Text segment:
# power surge



## Guest (Jan 20, 2008)

im planning to buy a power surge for my home theather system. my budget is about $50-$150. any recommandation? i check on google and it stated Newpoint. 

http://www.keenzo.com/showproduct.asp?M=NEWPOINT&ID=805303&ref=GB


----------



## eugovector (Sep 4, 2006)

I like Tripp Lite products.


----------



## tonyvdb (Sep 5, 2007)

eugovector said:


> I like Tripp Lite products.


I agree, the Tripp Lite products are very good and not overpriced like Monster. I have 4 Tripp Lite Isobars, they have guarantees that if any equipment is damaged due to a surge when plugged into it they will replace the equipment up to $50,000 
The Isobars also have noise filters on each plug so you get that added bonus.


----------



## bonehead848 (Jan 21, 2007)

Sams is having a closeout on this line conditioner, put in your zip and see if your local store has it. Its normally priced around $200
http://www.samsclub.com/shopping/navigate.do?dest=5&item=362029


----------



## brent_s (Feb 26, 2007)

If you're looking for something to put in your equipment rack, the Belkin PF60 looks like I real nice unit. The Shack Store currently shows it as low as $218, but I've seen it close to $150 at various retailers in the past. 

-Brent


----------

Data listing:
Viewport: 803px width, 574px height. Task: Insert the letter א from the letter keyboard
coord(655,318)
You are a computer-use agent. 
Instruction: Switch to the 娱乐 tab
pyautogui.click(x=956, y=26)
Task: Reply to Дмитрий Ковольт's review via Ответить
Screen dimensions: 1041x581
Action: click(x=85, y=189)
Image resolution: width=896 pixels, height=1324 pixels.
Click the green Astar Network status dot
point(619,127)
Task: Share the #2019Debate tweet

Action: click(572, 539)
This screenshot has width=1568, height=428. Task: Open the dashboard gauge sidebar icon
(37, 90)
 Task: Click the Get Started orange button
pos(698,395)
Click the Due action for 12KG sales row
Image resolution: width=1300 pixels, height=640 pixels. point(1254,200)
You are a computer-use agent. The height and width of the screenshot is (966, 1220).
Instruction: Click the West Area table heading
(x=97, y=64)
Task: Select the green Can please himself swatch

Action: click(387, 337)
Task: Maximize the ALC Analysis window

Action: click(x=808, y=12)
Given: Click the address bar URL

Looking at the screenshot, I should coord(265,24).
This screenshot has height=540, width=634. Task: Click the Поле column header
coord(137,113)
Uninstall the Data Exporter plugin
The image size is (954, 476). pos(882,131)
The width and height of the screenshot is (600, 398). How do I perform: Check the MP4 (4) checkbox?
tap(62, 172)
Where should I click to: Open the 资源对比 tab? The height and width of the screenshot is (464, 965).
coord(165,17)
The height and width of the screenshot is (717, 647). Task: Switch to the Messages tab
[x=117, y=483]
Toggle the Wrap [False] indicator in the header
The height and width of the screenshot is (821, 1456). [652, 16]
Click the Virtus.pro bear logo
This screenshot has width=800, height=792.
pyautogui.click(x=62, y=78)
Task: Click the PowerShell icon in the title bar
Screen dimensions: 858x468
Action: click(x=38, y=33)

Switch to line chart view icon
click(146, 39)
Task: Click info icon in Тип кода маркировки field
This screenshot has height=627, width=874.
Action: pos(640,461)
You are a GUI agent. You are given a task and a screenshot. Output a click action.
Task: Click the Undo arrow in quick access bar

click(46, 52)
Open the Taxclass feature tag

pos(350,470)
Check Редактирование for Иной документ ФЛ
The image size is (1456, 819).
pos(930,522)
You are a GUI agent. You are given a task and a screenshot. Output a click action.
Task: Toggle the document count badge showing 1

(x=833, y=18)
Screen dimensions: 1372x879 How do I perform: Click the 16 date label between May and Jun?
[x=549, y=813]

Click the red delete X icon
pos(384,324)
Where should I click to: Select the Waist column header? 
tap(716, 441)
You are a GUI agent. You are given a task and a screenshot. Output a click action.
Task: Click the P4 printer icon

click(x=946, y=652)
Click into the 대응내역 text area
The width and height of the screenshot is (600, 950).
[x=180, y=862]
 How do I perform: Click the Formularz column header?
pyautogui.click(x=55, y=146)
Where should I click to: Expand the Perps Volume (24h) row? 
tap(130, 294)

Required task:
Please repeat the part of the power surge thread above word for word, starting with "## Guest (Jan" and going on through "(Sep 4, 2006)".

Finished task:
## Guest (Jan 20, 2008)

im planning to buy a power surge for my home theather system. my budget is about $50-$150. any recommandation? i check on google and it stated Newpoint. 

http://www.keenzo.com/showproduct.asp?M=NEWPOINT&ID=805303&ref=GB


----------



## eugovector (Sep 4, 2006)